Beginning with the line below that contains "Click the dark gray Russell 1000 Value bar" and ending with the line that contains "Given: Open aamanddda's profile avatar", copy every line exactly. Copy nothing else.

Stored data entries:
>>>

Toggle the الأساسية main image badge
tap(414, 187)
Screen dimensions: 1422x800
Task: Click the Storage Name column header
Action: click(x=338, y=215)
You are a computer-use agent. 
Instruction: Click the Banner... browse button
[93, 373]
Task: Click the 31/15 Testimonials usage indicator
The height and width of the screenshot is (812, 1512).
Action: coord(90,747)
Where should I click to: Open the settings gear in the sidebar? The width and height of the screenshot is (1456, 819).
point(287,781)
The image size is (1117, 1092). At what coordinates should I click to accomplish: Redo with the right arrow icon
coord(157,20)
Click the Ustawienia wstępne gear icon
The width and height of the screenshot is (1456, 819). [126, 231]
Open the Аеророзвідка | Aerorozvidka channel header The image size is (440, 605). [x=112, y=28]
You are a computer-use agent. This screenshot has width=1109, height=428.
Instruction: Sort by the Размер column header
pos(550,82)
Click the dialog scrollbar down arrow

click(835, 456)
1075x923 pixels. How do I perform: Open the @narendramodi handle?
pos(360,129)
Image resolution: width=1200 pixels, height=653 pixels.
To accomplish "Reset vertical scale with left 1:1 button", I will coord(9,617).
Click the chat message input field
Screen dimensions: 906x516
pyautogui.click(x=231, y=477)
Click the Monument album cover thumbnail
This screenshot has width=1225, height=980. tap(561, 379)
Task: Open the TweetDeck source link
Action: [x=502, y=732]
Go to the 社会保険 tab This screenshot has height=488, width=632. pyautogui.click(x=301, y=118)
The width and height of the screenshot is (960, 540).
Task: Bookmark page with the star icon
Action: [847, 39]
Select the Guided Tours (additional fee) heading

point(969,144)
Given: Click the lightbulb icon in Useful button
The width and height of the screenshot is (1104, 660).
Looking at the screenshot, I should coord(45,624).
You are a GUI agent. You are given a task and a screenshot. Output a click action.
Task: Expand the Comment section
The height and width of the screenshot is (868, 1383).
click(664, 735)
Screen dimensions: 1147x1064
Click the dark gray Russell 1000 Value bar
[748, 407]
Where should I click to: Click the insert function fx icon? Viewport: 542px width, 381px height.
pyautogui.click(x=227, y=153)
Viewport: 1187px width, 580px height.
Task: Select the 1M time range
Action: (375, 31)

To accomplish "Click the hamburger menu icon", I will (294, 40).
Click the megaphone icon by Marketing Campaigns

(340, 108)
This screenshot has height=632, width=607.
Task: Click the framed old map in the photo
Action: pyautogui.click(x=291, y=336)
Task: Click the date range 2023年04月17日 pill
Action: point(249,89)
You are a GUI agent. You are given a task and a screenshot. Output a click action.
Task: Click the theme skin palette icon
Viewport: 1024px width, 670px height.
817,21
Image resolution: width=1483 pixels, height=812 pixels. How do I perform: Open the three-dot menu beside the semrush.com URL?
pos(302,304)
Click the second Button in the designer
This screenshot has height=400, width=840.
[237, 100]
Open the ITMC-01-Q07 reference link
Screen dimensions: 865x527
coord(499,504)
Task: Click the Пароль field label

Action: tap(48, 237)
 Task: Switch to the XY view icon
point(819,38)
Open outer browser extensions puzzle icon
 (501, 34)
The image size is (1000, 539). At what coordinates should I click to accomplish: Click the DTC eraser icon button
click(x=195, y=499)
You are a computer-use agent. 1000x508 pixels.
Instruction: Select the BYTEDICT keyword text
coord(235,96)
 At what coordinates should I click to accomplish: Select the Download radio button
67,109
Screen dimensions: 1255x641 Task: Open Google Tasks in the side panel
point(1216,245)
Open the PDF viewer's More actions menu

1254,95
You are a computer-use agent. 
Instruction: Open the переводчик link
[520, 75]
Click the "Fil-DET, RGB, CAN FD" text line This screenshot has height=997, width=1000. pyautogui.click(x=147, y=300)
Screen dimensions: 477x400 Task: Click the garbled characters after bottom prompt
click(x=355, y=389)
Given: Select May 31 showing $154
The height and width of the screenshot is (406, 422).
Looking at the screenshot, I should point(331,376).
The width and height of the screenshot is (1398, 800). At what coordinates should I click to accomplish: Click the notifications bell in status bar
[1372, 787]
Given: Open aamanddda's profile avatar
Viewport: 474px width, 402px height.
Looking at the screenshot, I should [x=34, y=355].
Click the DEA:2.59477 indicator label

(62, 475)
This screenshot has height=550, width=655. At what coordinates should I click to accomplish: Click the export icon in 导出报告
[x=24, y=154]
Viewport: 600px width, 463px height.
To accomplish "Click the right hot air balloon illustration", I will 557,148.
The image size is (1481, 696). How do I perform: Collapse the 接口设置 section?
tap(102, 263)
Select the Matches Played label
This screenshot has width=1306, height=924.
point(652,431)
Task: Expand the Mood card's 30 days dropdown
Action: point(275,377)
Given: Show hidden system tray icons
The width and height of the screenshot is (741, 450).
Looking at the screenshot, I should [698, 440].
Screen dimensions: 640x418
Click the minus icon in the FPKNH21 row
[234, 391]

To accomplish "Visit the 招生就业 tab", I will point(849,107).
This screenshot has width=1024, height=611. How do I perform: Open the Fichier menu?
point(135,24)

<<<

§ Response
Click the dark gray Russell 1000 Value bar
[748, 407]
Where should I click to: Click the insert function fx icon? Viewport: 542px width, 381px height.
pyautogui.click(x=227, y=153)
Viewport: 1187px width, 580px height.
Task: Select the 1M time range
Action: (375, 31)

To accomplish "Click the hamburger menu icon", I will (294, 40).
Click the megaphone icon by Marketing Campaigns

(340, 108)
This screenshot has height=632, width=607.
Task: Click the framed old map in the photo
Action: pyautogui.click(x=291, y=336)
Task: Click the date range 2023年04月17日 pill
Action: point(249,89)
You are a GUI agent. You are given a task and a screenshot. Output a click action.
Task: Click the theme skin palette icon
Viewport: 1024px width, 670px height.
817,21
Image resolution: width=1483 pixels, height=812 pixels. How do I perform: Open the three-dot menu beside the semrush.com URL?
pos(302,304)
Click the second Button in the designer
This screenshot has height=400, width=840.
[237, 100]
Open the ITMC-01-Q07 reference link
Screen dimensions: 865x527
coord(499,504)
Task: Click the Пароль field label

Action: tap(48, 237)
 Task: Switch to the XY view icon
point(819,38)
Open outer browser extensions puzzle icon
 (501, 34)
The image size is (1000, 539). At what coordinates should I click to accomplish: Click the DTC eraser icon button
click(x=195, y=499)
You are a computer-use agent. 1000x508 pixels.
Instruction: Select the BYTEDICT keyword text
coord(235,96)
 At what coordinates should I click to accomplish: Select the Download radio button
67,109
Screen dimensions: 1255x641 Task: Open Google Tasks in the side panel
point(1216,245)
Open the PDF viewer's More actions menu

1254,95
You are a computer-use agent. 
Instruction: Open the переводчик link
[520, 75]
Click the "Fil-DET, RGB, CAN FD" text line This screenshot has height=997, width=1000. pyautogui.click(x=147, y=300)
Screen dimensions: 477x400 Task: Click the garbled characters after bottom prompt
click(x=355, y=389)
Given: Select May 31 showing $154
The height and width of the screenshot is (406, 422).
Looking at the screenshot, I should point(331,376).
The width and height of the screenshot is (1398, 800). At what coordinates should I click to accomplish: Click the notifications bell in status bar
[1372, 787]
Given: Open aamanddda's profile avatar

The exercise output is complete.